The Graybar Electric Company Building is located at 55 West Canfield Street in Midtown Detroit, Michigan. This warehouse building was rented to the Graybar Electric Company from 1926 into the 1940s. It was listed on the National Register of Historic Places in 1997.

==History==
The Graybar Electric Company was founded in 1869 in Cleveland, Ohio to sell communications equipment to the public. The company was instantly successful and soon Anson Stager, General Superintendent of the Western Union Telegraph Company, bought in and moved the company to Chicago. In 1872 the business was incorporated as the Western Electric Manufacturing Company. The company grew rapidly after the 1875 invention of the telephone, becoming more involved with manufacturing telephone apparatus, as well continuing to manufacture and distribute a range of electrical equipment.

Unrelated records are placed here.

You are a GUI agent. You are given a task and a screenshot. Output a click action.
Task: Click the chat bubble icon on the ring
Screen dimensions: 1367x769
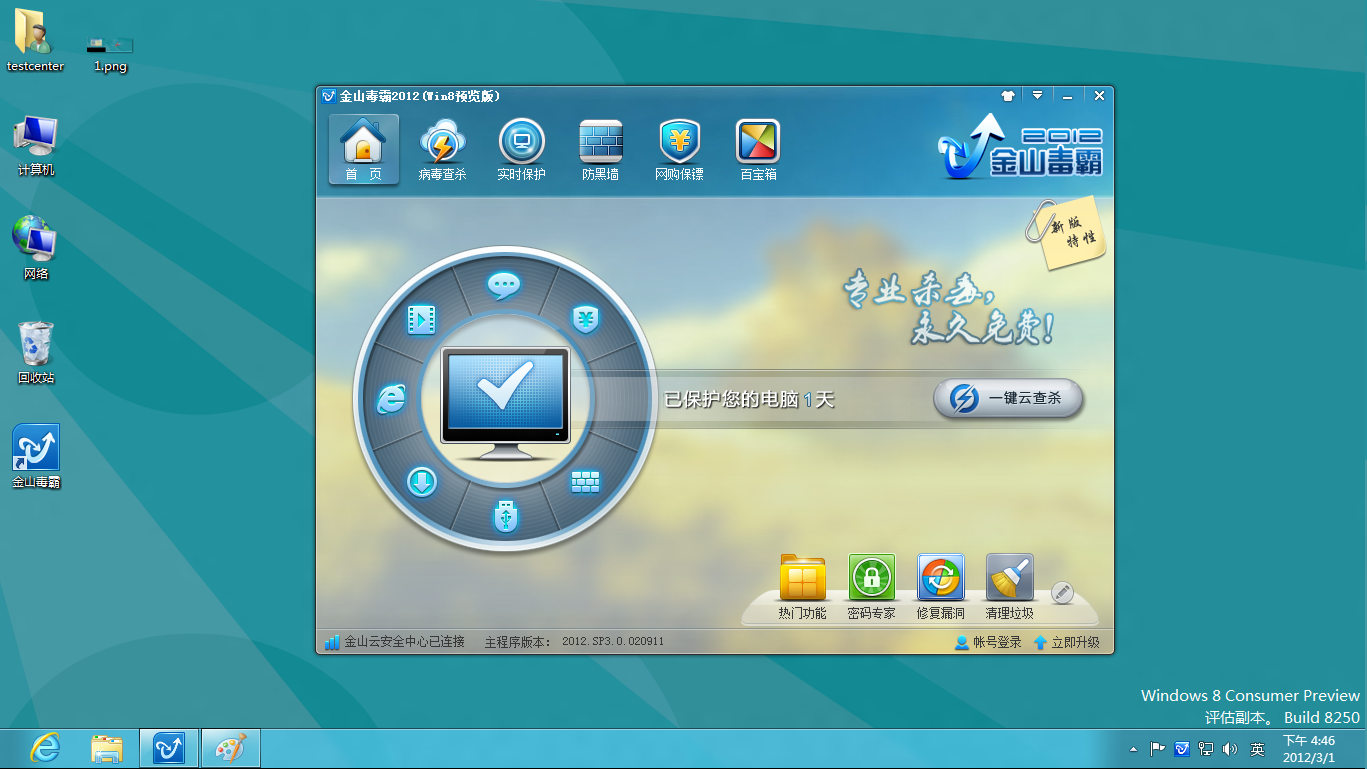click(x=504, y=285)
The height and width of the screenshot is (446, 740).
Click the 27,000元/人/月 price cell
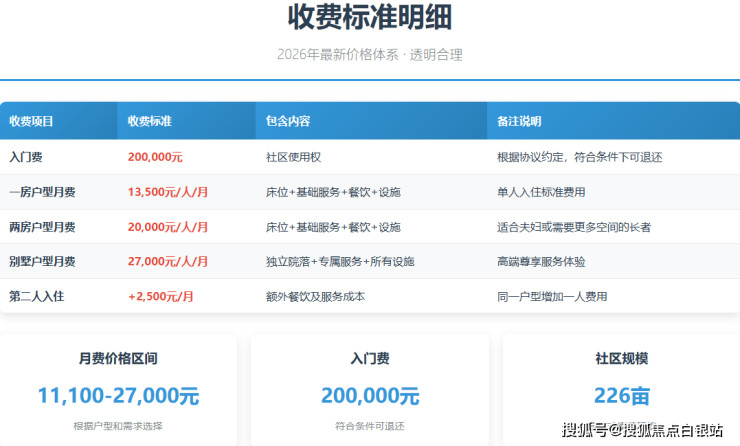click(168, 262)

By 1926, Western Electric was so enormous that it spun off a separate entity specifically to handle the distribution of electrical supplies and equipment. This new entity was named Graybar, echoing the company's original 1869 name. The new company was immediately the country's leading wholesaler of electrical supplies and equipment, with 59 distributing houses across the US. This building in Detroit was constructed in 1926 by C.F. Haglin & Sons for the Graybar Electric Company. Haglin leased the building to Graybar, who occupied the building well into the 1940s. The building later was used by the Detroit Board of Education as their Audio-Visual Department. In 2000, the building was converted into loft space.

==Description==
The Graybar Electric Company Building is a three-story, brick and concrete, industrial style building, originally constructed to house offices and warehouse space. The brick front facade is symmetrical, divided into bays by brick piers which rise from a stone string course between the first and second stories. The piers terminate in a stepped parapet, with both parapet and pier tops made from cast stone. The entrance is off center, with garage door openings to one side. Windows on the upper floors are grouped between the piers, with three windows per bay on the inner bays and two windows per bay on the outer bays. Above each outer bay is a cast stone panel bearing a shield.